新型コロナの流行が始まった頃に本屋さんで見かけて買った『疾病と世界史』
ウィリアム・H/マクニール著 佐々木昭夫訳
この本は1970年代に書かれた本です。
この頃の世界の流れとしては、種痘によって世界から天然痘が撲滅された頃で、もはや感染症は人類の敵ではなくなったと思われていた時でした。
その時に、この著者であるマクニールさんは、歴史に感染症が影響を受けている、というだけでなく、むしろ感染症ありきの歴史であるということをこの本で書いています。
この本を出した後に、1980年代に人類を恐れさせた新しい感染症であるエイズが見つかりました。
私の読んだこの文庫本の最初に、マクニールさんの再販の際のエイズに言及する部分で、まだ感染症との戦いは終わっていないでしょ?ということが書かれていました。
そして、さらにその後には、BSE(いわゆる狂牛病)が発生して、全く新しい感染症として、畜産のあり方や命の問題を反省させられる事になりました。
寄生虫、細菌、ウィルス、など既存の感染症ではなく、異常プリオンタンパクというタンパク質によって感染が起こり、そのタンパクは熱によっても壊されないって、全く未知なものでした。
草食動物である牛の肉を効率的につけさせるために、牛自身の肉骨粉を与えた事により、自然の摂理を無視してしまった事で起こったと考えられるBSEは、私には新しいウィルスよりもずっと怖い存在に思えました。
エイズも治療法が発見されて、死を待つ病気ではなくなり、BSEは牛の飼育方法を変え、汚染された肉骨粉を排除したために、今は落ち着いています。
しかし、この『疾病と歴史』を読むと、これまでの都市や国の繁栄、人口の増加は政治的、産業的な要因と同じくらいミクロ寄生と著者が呼んでいる感染症との関係が深かったのだなと思えました。
最も古くからは暖かく湿度の高い地域では寄生虫や細菌が多く存在していて、多くの人類の寿命を短くしていた。
ずっとそこに住み続けていると、免疫が出てきて少し対抗できるようになるけれど、新しく入ってくる人は多く倒れるので、人口の増加が抑えられてしまう。

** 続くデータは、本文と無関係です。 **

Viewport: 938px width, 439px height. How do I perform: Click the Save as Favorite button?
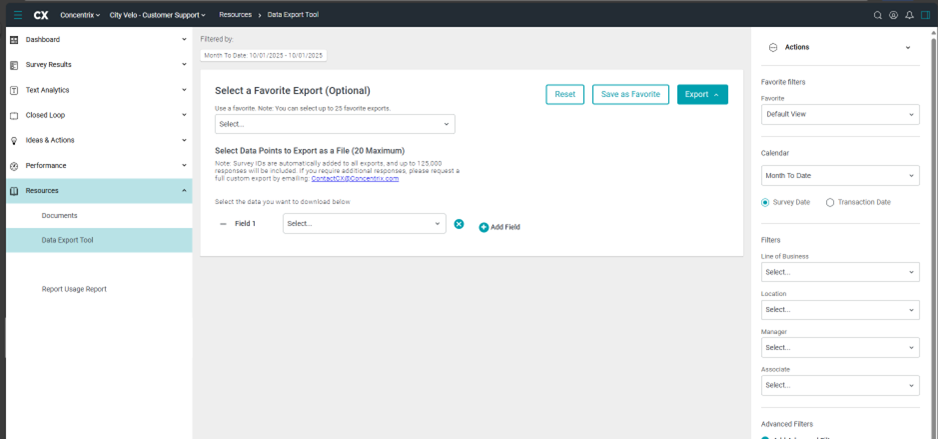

一つの病気が発生すると、猛威をふるった後に生き残った人達は免疫を獲得するので、次にその病気が発生すると免疫のない子供だけがかかりやすくなる。
それが小児病と言われるようになり、例えば麻疹やおたふく風邪、昇降熱どがそれにあたるそうです。
インドのカースト制度も、根源的には土着の免疫のある人々からの感染を嫌った後から侵入した支配階層による分離政策ではないかという仮説には、なるほどそういう理由もあったかもしれないなと思いました。
インドのように高温多湿の地域では様々な寄生虫、細菌などの感染症が多く存在しているという事は今でも同様ですから。
このようにこの本は、人類の誕生から、近代までの歴史を辿りながら、感染症との関係を丹念に検証しています。
アメリカ大陸に渡ったスペイン人がそれまでに帝国を築いていたネイティブの人々を呆気なく征服したのは、武力ではなく感染症のためだったというのは有名な話です。
免疫の無い人々が新しい感染症にあった時に、どんなに致死的なものになるかが壮大で悲劇的な出来事として起こってしまったのが、(ヨーロッパから見た)新大陸発見であったという事です。
また、全世界的に猛威をふるったペストについても詳しく書かれています。
ずいぶん以前に書かれた本でしたが、とても興味深かったです。
感染症は克服されたと思われていた1970年代にこの本を書いた著者はすごいなとお思うのと同時に、やはり生き物としての人間はいつの時代も未知の新しい感染症からは完全に逃げる事はできないのではないかなと改めて思いました。
寄生虫は駆虫薬、細菌は抗生物質の発見で、すべてでないにしろ克服されてきましたが、ウィルスはその構造上変化しやすく、薬も効きにくいために、新型コロナだけでなくこれからも新しいものが広がる恐れはあると考えられます。
そして、グローバル化された現代だから世界中に広がったと言われていますが、スピードは違うにしろ、昔から感染症はいろいろなルートで世界中に広がり、多くの地域で人口の4分の1とか半分とかが失われてきたということが書かれています。
もちろん今の新型コロナウィルスの流行は大変なことですが、今に始まったことではないし、どれだけ文明が進んでも自然の一部である人類という事に変わりはないんだなと、なんだか考えさせられた本でした。